Voici la correspondance qu’il adresse au pasteur de son église.

A Monsieur Dieudonné Kamuleta Badibanga.

Pasteur à l’Église «La Cité missionnaire Hosana», à Kinshasa

Cher Pasteur,

Je suis membre de votre église. À cet effet, je m’adresse à vous en votre qualité de pasteur de notre église et non en tant que président de la Cour constitutionnelle. J’ai suivi avec beaucoup d’attention toutes vos interviews et prédications faites tout récemment aux Etats-Unis d’Amérique où vous étiez en mission.

J’ai beaucoup apprécié votre engagement à vouloir faire respecter le bon droit dans l’exercice de vos fonctions en tant que président de la Cour Constitutionnelle. Cela est conforme à la volonté de Dieu que vous servez depuis plusieurs années comme pasteur.

Mais, je suis resté inquiet quant à la réponse que vous avez donnée à une question vous posée par le journaliste de la Voix de l’Amérique concernant le dossier du Premier ministre honoraire, Matata Ponyo Augustin.
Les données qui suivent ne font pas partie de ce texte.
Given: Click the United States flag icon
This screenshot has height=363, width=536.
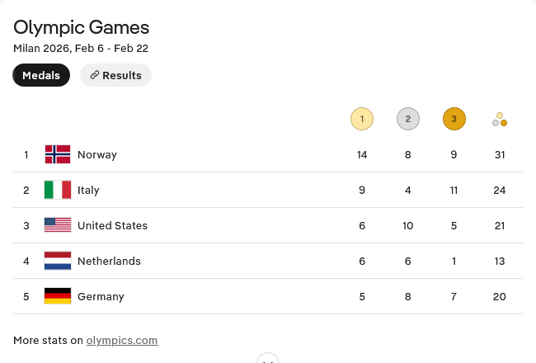Looking at the screenshot, I should [x=58, y=225].
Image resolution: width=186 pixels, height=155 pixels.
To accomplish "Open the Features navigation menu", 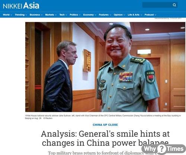I will coord(104,15).
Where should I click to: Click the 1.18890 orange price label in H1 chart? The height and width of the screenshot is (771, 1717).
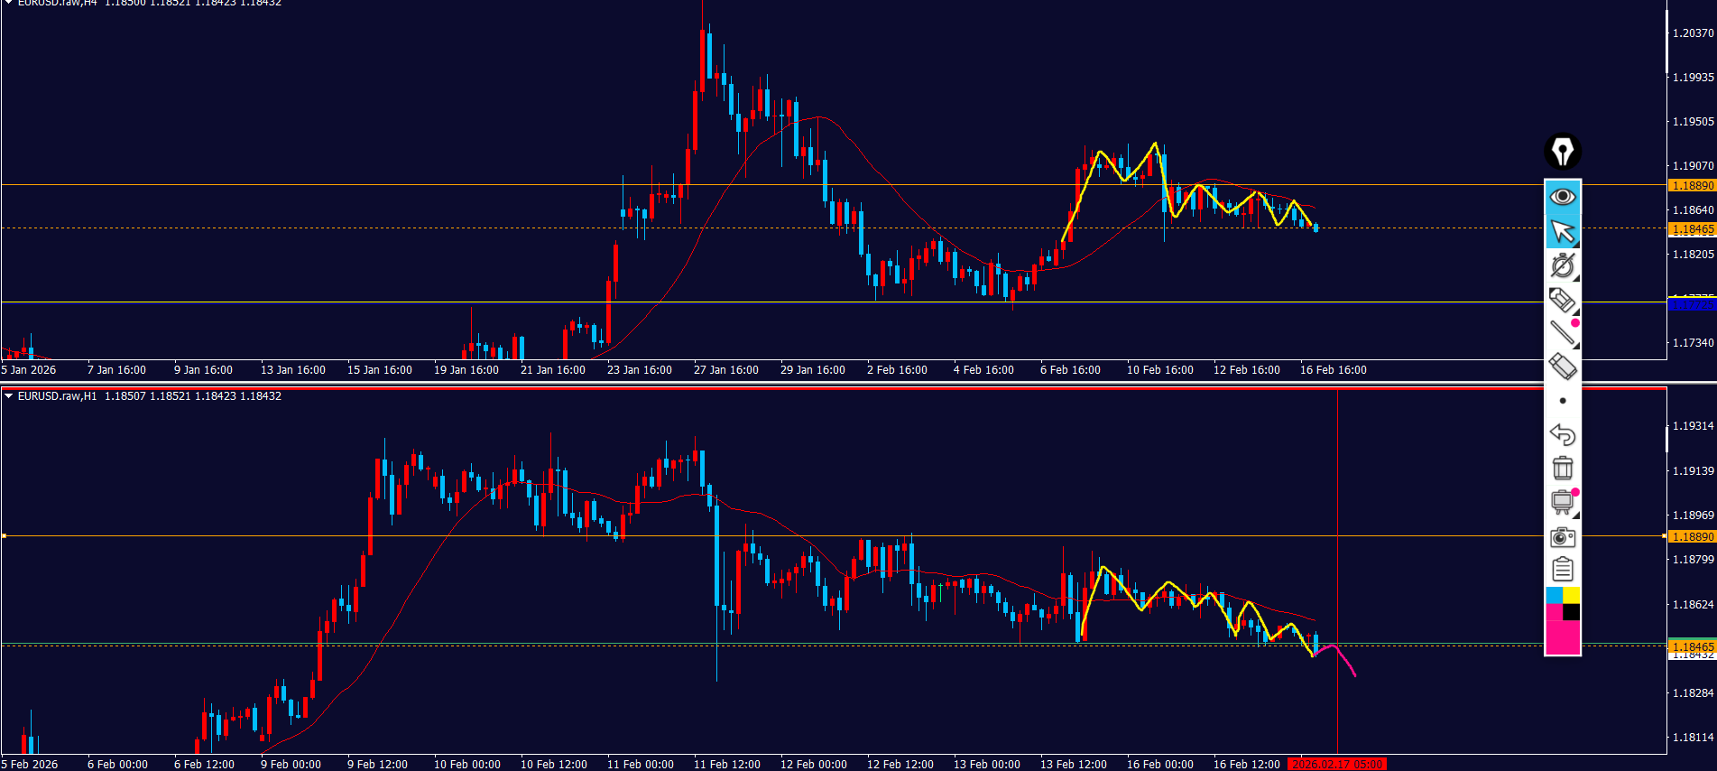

Tout le monde sait que du point de vue du droit, le dossier a été définitivement clos par la Cour constitutionnelle.

Vous-même, vous étiez présent lorsque tous les juges ont voté à l’unanimité l’incompétence de la Cour constitutionnelle de pouvoir juger un ancien Premier ministre. Et la décision de la Cour constitutionnelle est irrévocable et immédiatement exécutoire, conformément à la Constitution.

Le procureur près la Cour de cassation, Victor Mumba, magistrat de carrière qui vient d’être retraité, l’avait, par ailleurs, confirmé dans une lettre qu’il a adressée à cet effet au Président de la République. Il a dit clairement que le dossier de Monsieur Matata doit être classé sans suite.
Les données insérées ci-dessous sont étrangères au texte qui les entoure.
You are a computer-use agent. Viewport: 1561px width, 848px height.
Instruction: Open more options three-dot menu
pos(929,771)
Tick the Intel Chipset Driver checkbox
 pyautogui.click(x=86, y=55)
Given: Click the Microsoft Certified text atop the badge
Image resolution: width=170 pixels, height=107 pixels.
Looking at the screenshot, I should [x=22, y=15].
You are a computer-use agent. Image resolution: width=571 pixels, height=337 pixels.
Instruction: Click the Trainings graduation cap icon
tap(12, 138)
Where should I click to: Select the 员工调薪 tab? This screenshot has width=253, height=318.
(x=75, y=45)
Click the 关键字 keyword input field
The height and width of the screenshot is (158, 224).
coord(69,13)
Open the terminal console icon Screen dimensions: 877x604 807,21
Tout le monde sait que le pouvoir politique veut à tout prix condamner le Premier ministre Matata Ponyo pour le disqualifier aux élections présidentielles de 2023. Même ma tante qui vend au marché me l’a dit. Tout le monde sait aussi qu’il n’a pas volé de l’argent de l’État. Dans tous les cas, le blanc sud-africain qui a géré les fonds de Bukanga-Lonzo l’a déclaré publiquement dans une chaîne de télévision congolaise : « Matata n’a pris aucun dollar ».
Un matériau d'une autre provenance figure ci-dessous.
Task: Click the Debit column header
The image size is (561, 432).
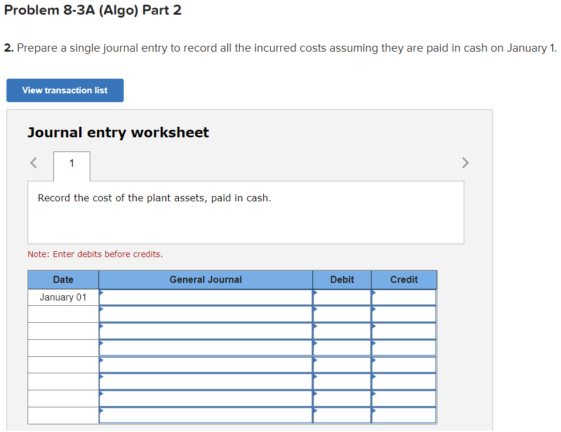Action: (342, 279)
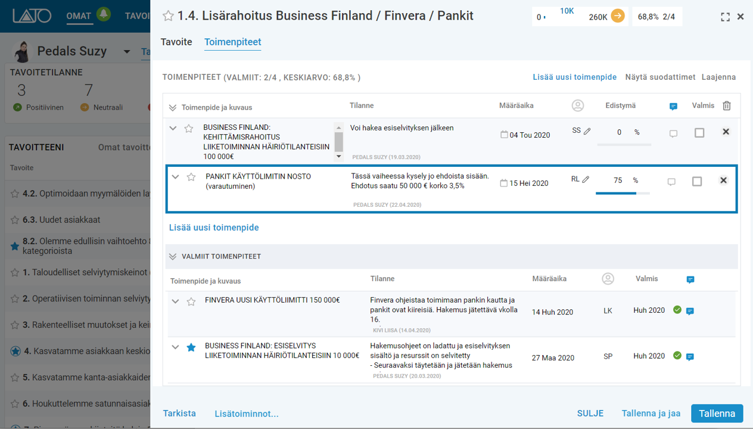
Task: Select the Toimenpiteet tab
Action: click(x=232, y=42)
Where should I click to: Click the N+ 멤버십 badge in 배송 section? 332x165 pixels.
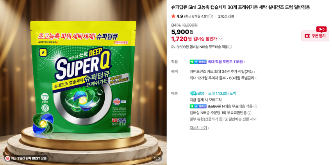coord(198,106)
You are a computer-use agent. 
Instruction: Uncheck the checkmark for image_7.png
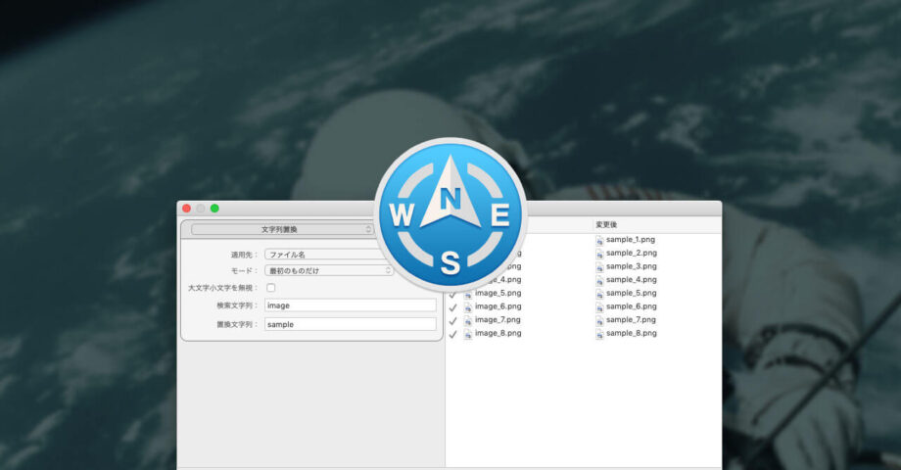[x=452, y=320]
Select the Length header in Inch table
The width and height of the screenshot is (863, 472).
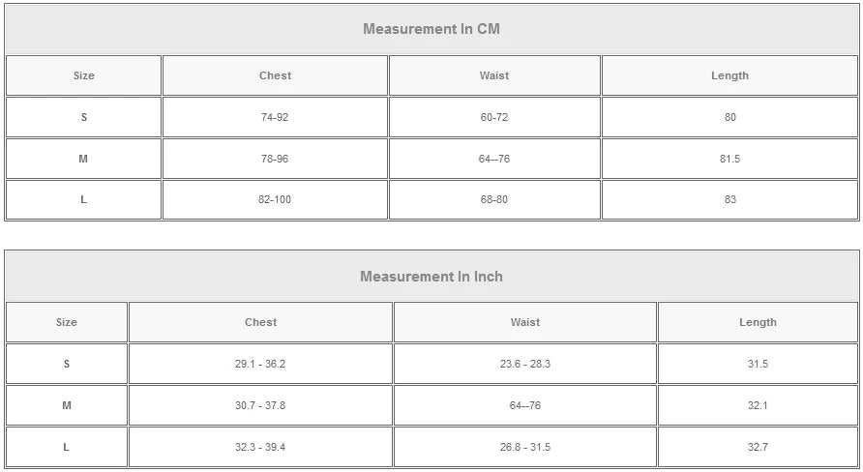click(x=758, y=322)

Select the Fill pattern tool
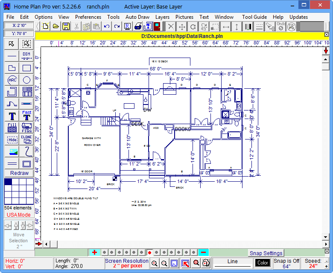pyautogui.click(x=12, y=128)
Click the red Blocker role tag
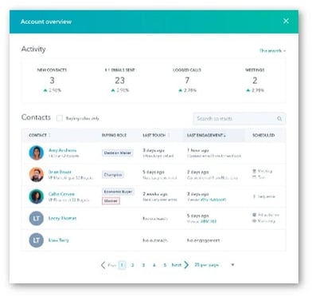The image size is (312, 297). [111, 201]
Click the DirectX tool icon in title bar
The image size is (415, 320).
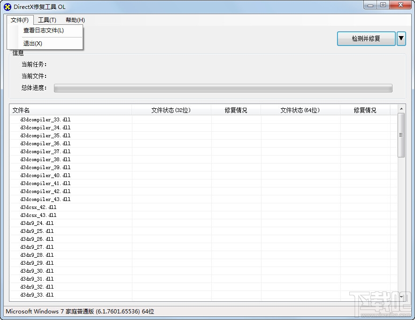point(7,7)
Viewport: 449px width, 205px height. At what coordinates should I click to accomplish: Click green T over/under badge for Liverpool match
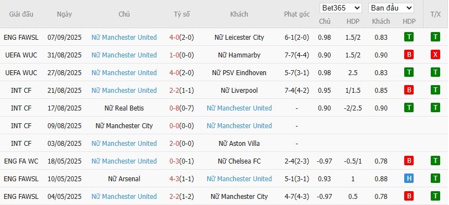coord(435,90)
Je ne le défends pas, mais plusieurs juges de la Cour constitutionnelle et de la Cour de cassation le disent aussi sur la base des pièces du dossier d’accusation leur remis et qu’ils ont consultés sans rien trouver.

Je sais que vous subissez beaucoup de pression du Président de la République et de son entourage pour condamner l’ancien Premier ministre.

Je sais aussi que votre prédécesseur a été renvoyé de son poste pour n’avoir pas condamné Matata. Si j’ai un conseil à vous donner en tant que membre de votre église, c’est de ne pas tomber dans le piège de procureur général Jean-Paul Mukolo qui n’a fait que violer la Constitution sur ce dossier et tromper le Président de la République. Si vous pouvez classer ce dossier sans suite ou le retourner à la Cour de cassation pour éviter la honte à la Cour constitutionnelle, mais aussi pour ne pas tomber dans le piège du Président de la Cour de cassation Mukendi qui n’a pas de compétence de vous envoyer un dossier pour interprétation.

Oser rouvrir ce dossier à la Cour constitutionnelle, ce serait la honte des juges et de la justice congolaise tout entière. Et lorsque c’est un pasteur d’une église qui le fait comme vous, c’est plus grave. Notre église risque de perdre toute sa crédibilité et de disparaître. Car personne ne croira plus à vos prédications. À moins que nous puissions vous exclure de notre église.

Faites-nous honneur en déclarant irrecevable la requête reçue de la Cour de cassation.

Aussi, ayez le courage, cher pasteur, de dire au Président de la République, comme l’a fait votre prédécesseur, qu’il est impossible de lui donner la tête du candidat président Matata sur un plateau car la Constitution et les lois de la République ainsi que les exigences chrétiennes vous l’interdisent

Que Dieu vous protège, surtout de la tentation.